Boris Schatz

Boris Schatz, Portrait of a Man in a Red Turban, Oil on Board, 60 x 30 cm
Boris Schatz , Yirmiyahu , Bronze, 97 x 101 cm
Boris Schatz , Yemenite Scribe , Bronze Relief, 50 x 53 cm
Boris Schatz , Simhat Torah , Bronze Relief, 60 x 34 cm
Boris Schatz, Portrait of a man, Oil on Board, 38 x 23 cm

“The father of Israeli art”

Boris Schatz 1866 – 1932

Visionary and man of action, the Russian-born Jewish sculptor Boris Schatz was responsible for the realization of the early Zionist movement’s most ambitious cultural project: in 1906 he founded the Bezalel School of Arts and Crafts in Jerusalem, today the Bezalel Academy of Art and Design, and laid the basis for the Bezalel National Museum, the forerunner of the Israel Museum. Schatz began promoting the school throughout the world in 1909 and was generally received warmly. Schatz’s active love affair with pre-Mandate Jerusalem was not to last, however. The ruling Turks closed down the Bezalel School during World War I, Schatz himself arrested and deported to Syria. He would later return to live on the Sea of Galilee, where he wrote a long-form utopian essay called The Rebuilt Jerusalem (subtitled A Daydream), imagining himself transported to the Holy City in 2018 and being shown around town by the Bezalel School’s namesake. After the war, Schatz returned to Jerusalem and the school re-opened, but to a great extent, he was forced to rebuild the institution from scratch. Indeed, he passed away in 1932 in Colorado while on a fundraising trip, with Bezalel having been closed due to financial difficulties for three years (it would reopen three years folowing his death). Schatz’s own work was heavily influenced by his traditional training in Europe, although following his involvement with Zionism, his subjects were primarily Jewish. As a school, Bezalel strove to foster in its students a national style of art, drawing both from European techniques and Near Eastern art forms.

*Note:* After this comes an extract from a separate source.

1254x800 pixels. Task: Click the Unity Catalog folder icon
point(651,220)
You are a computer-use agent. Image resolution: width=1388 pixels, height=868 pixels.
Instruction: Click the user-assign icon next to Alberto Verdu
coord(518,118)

At the same time, its philosophy was traditional, and Schatz encountered much resistance from students who were drawn to modernist styles. In the end, they were the ones who forged the way for an indigenous Israeli art.T oday, Schatz’s grave sits atop the Mt. of Olives, and the school he founded remains one of Jerusalem’s most vibrant cultural institutions, its city center campus at the corner of a street bearing his name.